La Línea de Fuego

De miedos y angustias (II)

Hace unas semanas empecé a hablar sobre la depresión en un intento por visibilizar un problema que afecta a unos 350 millones de personas en todo el mundo y que, según la Organización Mundial de la Salud, supone la primera causa de discapacidad a nivel mundial. En cifras, el número de personas que la sufren a lo largo de su vida se sitúa entre el 8 y el 15% de la población y, en Europa, supone el 7% de la mortalidad prematura.

Además, esta enfermedad la sufren más mujeres que hombres. En España se estima que el riesgo de desarrollar al menos un episodio de depresión grave a lo largo de su vida es del 16,5% para las mujeres y de un 8,9% para los hombres. De la misma manera, un 50% de los trastornos depresivos no reciben tratamiento o no el adecuado, ya que se recurre directamente a los psicofármacos, dejando de un lado la piscoterapia o la combinación de ambos tratamientos. Debido a esto, el 60% de los pacientes sufren recaídas.

Pero, ¿cómo saber si sufres depresión? La sintomatología se asocia a la tristeza patológica, pérdida del interés o placer, la disminución de la vitalidad, sentimientos de culpa o incapacidad, irritabilidad, pesimismo ante el futuro, ideas de muerte o suicidio, pérdida de confianza, intranquilidad, trastorno del sueño y disminución del apetito y la libido. A nivel cognitivo, esta enfermedad produce sobre todo problemas de concentración, falta de atención, dificultad para encontrar las palabras, enaltecimiento mental y dificultad en la toma de decisiones, lo cual acaba por asociarse a un aumento de la carga clínica y económica del paciente.

Con todo, las consecuencias de la depresión generan un incremento en la morbilidad y la mortalidad, deterioro funcional y social, mayor riesgo de desarrollar enfermedades cardiovasculares (accidente cerebrocascular e infarto agudo de miocardio), el consumo de drogas, la discapacidad prolongada y, evidentemente, el incremento del riesgo del suicidio.

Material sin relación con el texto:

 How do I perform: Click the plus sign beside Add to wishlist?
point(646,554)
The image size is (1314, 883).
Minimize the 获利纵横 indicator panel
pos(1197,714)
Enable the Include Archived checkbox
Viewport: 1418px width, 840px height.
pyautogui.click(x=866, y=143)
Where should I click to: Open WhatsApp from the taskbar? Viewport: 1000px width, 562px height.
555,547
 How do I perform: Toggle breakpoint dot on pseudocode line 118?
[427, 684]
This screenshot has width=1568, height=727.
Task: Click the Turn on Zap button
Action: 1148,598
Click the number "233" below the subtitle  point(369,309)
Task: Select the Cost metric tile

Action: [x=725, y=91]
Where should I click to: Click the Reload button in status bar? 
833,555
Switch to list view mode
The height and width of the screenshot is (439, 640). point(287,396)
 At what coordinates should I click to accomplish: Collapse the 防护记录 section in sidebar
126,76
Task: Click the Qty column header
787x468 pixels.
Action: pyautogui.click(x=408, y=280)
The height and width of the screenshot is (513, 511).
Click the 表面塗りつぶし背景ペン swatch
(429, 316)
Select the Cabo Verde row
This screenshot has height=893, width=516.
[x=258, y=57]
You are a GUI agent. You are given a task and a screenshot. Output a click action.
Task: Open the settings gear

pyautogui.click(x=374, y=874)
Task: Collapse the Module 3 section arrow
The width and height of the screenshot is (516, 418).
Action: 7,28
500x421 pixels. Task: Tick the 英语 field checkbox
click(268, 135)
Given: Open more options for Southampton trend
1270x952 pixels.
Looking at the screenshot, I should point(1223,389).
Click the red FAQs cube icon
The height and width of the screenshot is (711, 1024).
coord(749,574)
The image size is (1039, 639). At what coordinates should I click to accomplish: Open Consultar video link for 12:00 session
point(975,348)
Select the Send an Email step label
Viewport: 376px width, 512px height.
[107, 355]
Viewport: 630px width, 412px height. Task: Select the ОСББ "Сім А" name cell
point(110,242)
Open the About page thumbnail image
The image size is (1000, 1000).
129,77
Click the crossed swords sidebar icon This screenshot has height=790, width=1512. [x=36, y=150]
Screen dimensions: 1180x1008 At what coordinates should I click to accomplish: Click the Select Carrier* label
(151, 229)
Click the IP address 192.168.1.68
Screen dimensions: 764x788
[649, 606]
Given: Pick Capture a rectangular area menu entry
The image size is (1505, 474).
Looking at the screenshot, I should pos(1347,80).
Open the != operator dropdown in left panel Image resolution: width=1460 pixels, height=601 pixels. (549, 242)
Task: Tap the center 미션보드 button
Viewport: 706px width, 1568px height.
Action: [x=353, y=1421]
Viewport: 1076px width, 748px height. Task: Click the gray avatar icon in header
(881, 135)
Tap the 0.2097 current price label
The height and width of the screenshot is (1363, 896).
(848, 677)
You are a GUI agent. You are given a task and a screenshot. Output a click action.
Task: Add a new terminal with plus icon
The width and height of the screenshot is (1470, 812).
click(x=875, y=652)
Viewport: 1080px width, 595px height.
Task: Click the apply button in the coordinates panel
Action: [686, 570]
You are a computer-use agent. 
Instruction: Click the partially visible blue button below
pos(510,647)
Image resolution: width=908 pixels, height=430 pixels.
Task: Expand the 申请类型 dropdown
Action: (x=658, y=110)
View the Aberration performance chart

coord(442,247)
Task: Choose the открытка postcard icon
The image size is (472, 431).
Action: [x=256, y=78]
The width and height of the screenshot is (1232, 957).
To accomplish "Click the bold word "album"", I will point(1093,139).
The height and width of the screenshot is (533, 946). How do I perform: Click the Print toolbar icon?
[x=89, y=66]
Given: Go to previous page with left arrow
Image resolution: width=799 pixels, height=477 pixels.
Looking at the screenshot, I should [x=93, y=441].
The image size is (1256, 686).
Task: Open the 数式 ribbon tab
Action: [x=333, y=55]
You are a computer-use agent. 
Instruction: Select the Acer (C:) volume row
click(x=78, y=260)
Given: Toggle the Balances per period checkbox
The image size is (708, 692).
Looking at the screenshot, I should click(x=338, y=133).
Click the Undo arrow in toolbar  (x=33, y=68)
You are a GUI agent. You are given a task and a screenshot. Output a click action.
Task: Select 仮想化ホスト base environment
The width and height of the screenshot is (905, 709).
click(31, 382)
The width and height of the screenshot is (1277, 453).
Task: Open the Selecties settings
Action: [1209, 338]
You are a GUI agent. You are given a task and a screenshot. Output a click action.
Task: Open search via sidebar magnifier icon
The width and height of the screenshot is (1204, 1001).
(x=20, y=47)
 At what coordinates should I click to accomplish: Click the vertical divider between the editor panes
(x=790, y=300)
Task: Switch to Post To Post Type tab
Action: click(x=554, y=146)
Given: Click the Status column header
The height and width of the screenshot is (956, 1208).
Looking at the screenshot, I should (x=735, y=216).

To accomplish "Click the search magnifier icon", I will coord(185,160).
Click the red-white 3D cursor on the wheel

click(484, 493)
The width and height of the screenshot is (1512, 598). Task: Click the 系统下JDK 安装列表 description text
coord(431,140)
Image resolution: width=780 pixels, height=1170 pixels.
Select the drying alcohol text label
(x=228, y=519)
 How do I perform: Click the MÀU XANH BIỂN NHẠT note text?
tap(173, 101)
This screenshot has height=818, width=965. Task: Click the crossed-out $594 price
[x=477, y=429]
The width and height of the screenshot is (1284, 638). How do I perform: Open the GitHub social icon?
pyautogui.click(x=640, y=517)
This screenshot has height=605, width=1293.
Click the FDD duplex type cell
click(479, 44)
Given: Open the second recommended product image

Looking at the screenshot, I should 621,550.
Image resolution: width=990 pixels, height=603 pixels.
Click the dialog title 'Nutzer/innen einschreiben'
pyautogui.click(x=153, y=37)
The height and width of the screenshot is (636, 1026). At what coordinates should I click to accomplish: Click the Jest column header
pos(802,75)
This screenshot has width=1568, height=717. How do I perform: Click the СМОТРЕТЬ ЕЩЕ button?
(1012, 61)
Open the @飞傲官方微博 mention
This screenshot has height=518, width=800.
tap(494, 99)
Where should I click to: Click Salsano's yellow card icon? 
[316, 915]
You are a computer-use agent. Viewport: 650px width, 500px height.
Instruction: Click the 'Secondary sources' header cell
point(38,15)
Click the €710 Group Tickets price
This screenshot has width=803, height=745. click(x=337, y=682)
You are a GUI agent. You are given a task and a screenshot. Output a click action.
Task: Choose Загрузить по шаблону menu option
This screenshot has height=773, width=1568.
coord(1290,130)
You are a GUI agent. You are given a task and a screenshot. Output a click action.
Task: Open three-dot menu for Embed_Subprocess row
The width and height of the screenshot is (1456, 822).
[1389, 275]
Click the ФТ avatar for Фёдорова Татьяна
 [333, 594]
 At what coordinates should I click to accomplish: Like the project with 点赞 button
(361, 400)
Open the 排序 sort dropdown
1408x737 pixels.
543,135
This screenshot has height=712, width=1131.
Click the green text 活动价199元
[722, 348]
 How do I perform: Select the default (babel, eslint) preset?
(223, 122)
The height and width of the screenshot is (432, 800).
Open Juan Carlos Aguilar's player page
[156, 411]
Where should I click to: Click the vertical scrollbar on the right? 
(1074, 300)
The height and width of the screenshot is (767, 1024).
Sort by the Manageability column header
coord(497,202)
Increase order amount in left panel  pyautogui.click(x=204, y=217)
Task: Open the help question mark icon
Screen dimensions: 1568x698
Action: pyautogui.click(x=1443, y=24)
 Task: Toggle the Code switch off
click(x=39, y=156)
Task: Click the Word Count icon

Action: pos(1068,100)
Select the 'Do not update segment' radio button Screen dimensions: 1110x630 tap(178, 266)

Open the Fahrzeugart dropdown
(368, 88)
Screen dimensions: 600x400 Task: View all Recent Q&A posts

Según la OCDE, las enfermedades mentales como la depresión cuestan el 4% del PIB, estando la mayoría de los costes asociados a la pérdida de productividad provocada por el absentismo. Y es que la depresión está asociada a un nivel significativo de la discapacidad, con implicaciones en la calidad de vida de los afectados y en su entorno familiar, laboral y social. En relación a esto, un estudio elaborado por la OMS asegura que las tasas de discapacidad asociadas con la depresión son aún mayores que las producidas por otras enfermedades crónicas como la hipertensión, la diabetes, la artritis y el dolor de espalda. De esta manera, en España se ha estimado que la depresión provoca una discapacidad funcional completa de 47 días al año en promedio y una discapacidad funcional parcial de 60 días al año.

¿Qué es el detonante de la depresión? Cada vez es más normal -pese a que siga siendo extremadamente difícil reconocerlo- sufrir una enfermedad mental de este tipo debido a los niveles de vida donde impera el estrés, la mala alimentación, el sedentarismo y una sociedad competitiva y que encorseta al individuo en unos cánones férreamente establecidos. Es cuando el individuo en sí no acepta o no cumple esos cánones, lo que se espera de ellos, aunque sea poco razonable, cuando aparece una enfermedad que podría tratarse fácilmente si no existiesen a su alrededor tantos tabúes. Es entonces cuando empezamos a considerarnos inferiores, débiles, dependientes, sin fuerzas. Y todo ello acaba repercutiendo en la salud física, además de la psíquica.

Tener depresión no es estar loco. No implica que tengas que pasar por ello solo, si no todo lo contrario. Implica un tratamiento ajustado a las necesidades de cada paciente, combinando terapias o decantándose por la que sea más efectiva, al margen de las rivalidades entre los distintos especialistas que puedan tratar al enfermo. Según numerosos expertos, la medicación química no es la solución, sino un parche al problema que conduce a una recaída cuando se suspende este tratamiento. Para una correcta recuperación hay que incurrir en una terapia alternativa que ahonde en el fondo del problema, ayudando a controlar lo que nos hace sentir mal.

Pero, sobre todo, de cara a desestigmatizar un problema como este -al igual que otros tantos- habría que tratarlo desde la educación, el conocimiento de uno mismo y de lo que le rodea. No hacer que el miedo cambie de bando. Sino que el miedo no exista.